Text block
Here, "C(n)" refers the penalty of the last hotel (That is, the value of "i" is between "0" and "n").

Pseudocode:

//Function definition

Procedure min_tot()

//Outer loop to represent the value of for j = 1 to n:

//Calculate the distance of each stop C(j) = (200 — aj)^2

//Inner loop to represent the value of for i=1 to j-1:

//Compute total penalty and assign the minimum //total penalty to "c(j)"

C(j) = min (C(i), C(i) + (200 — (aj — ai))^2}

//Return the value of total penalty of last hotel

return C(n)

Step 2 of 2

Explanation: The above algorithm is used to find the minimum total penalty from the starting point to the end point.

• It uses the function "min()" to find the total penalty for the each stop in the trip and computes the minimum penalty value.

Running time of the algorithm:

This algorithm contains "n" sub-problems and each sub-problem take "O(n)" times to resolve.

• It is needed to compute only the minimum values of "O(n)".

• And the backtracking process takes "O(n)" times.

• The total running time of the algorithm is nxn = n^2 = O(n^2) .

Therefore, this algorithm totally takes "0(n^2)" times to solve the whole problem.

Answer 7

I have come across this problem recently and wanted to share my solution written in Javascript.

Not dissimilar to the most of the above solutions, I have used dynamic programming approach. To calculate penalties[i], we need to search for such stopping place for the previous day so that the penalty is minimum. penalties(i) = min_{j=0, 1, ... , i-1} ( penalties(j) + (200-(hotelList[i]-hotelList[j]))^2) The solution does not assume that the first penalty is Math.pow(200 - hotelList[1], 2). We don't know whether or not it is optimal to stop at the first top so this assumption should not be made. In order to find the optimal path and store all the stops along the way, the helper array path is being used. Finally, the array is being traversed backwards to calculate the finalPath.

Available data
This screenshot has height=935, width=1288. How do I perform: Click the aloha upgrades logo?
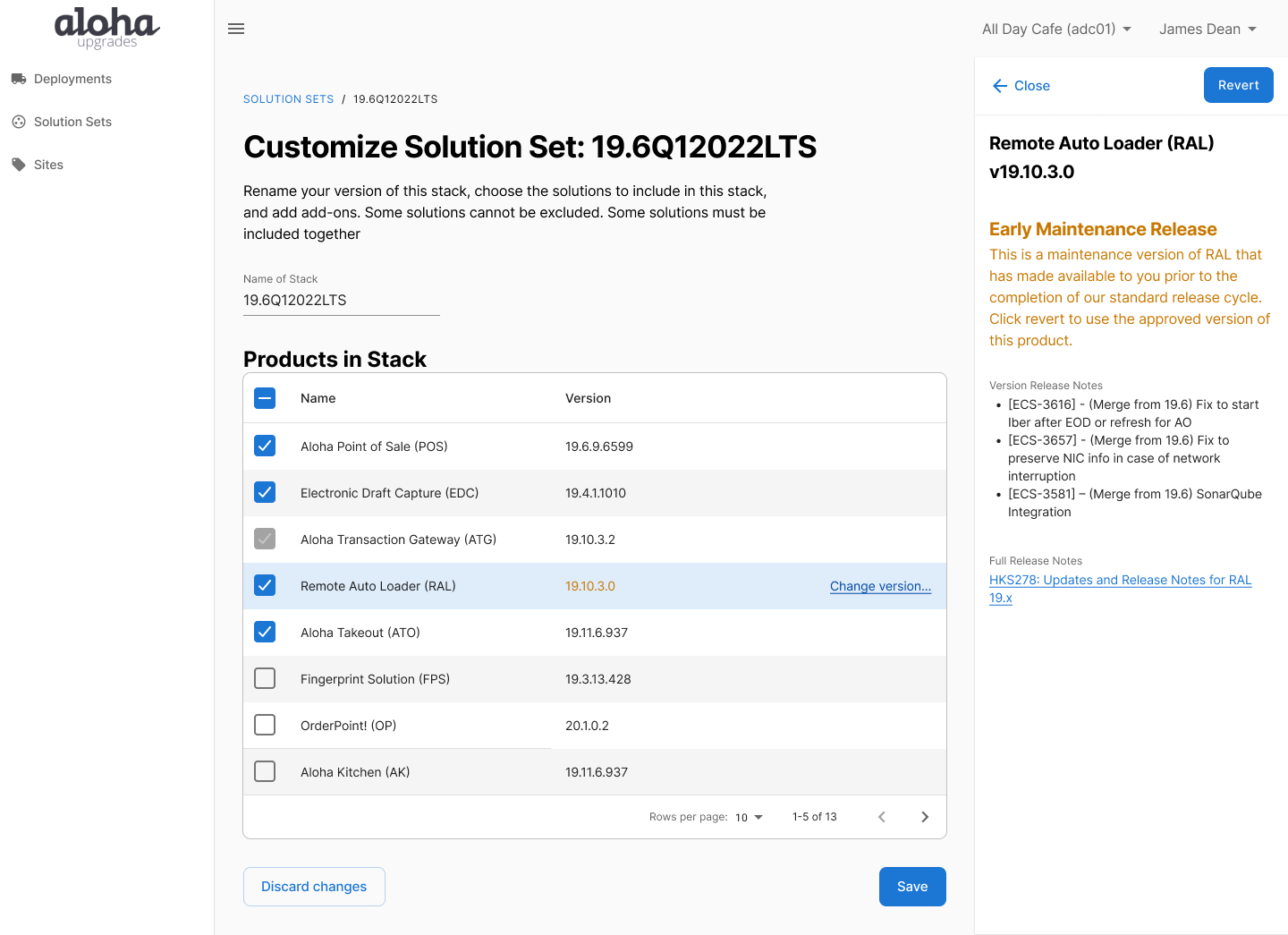click(x=106, y=28)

Tasks and exercises
(a) Render this sentence from the hotel-penalty text in German: "In order to find the optimal path and store all the stops along the way, the helper array path is being used."
(b) Answer these questions from the hotel-penalty text, marking each answer like its question:
(i) What does "C(n)" refer to?
(ii) Which process does the running-time section say takes "O(n)" times?
(iii) In what language is the solution under "Answer 7" written?
(c) Reproduce, without any change, the stretch of the hotel-penalty text from "Explanation: The above" through "times to resolve.".

Solutions per task
(a) Um den optimalen Weg zu finden und alle Haltepunkte unterwegs zu speichern, wird das Hilfsarray path verwendet.

(b)
(i) The penalty of the last hotel.
(ii) The backtracking process.
(iii) Javascript.

(c)
Explanation: The above algorithm is used to find the minimum total penalty from the starting point to the end point.

• It uses the function "min()" to find the total penalty for the each stop in the trip and computes the minimum penalty value.

Running time of the algorithm:

This algorithm contains "n" sub-problems and each sub-problem take "O(n)" times to resolve.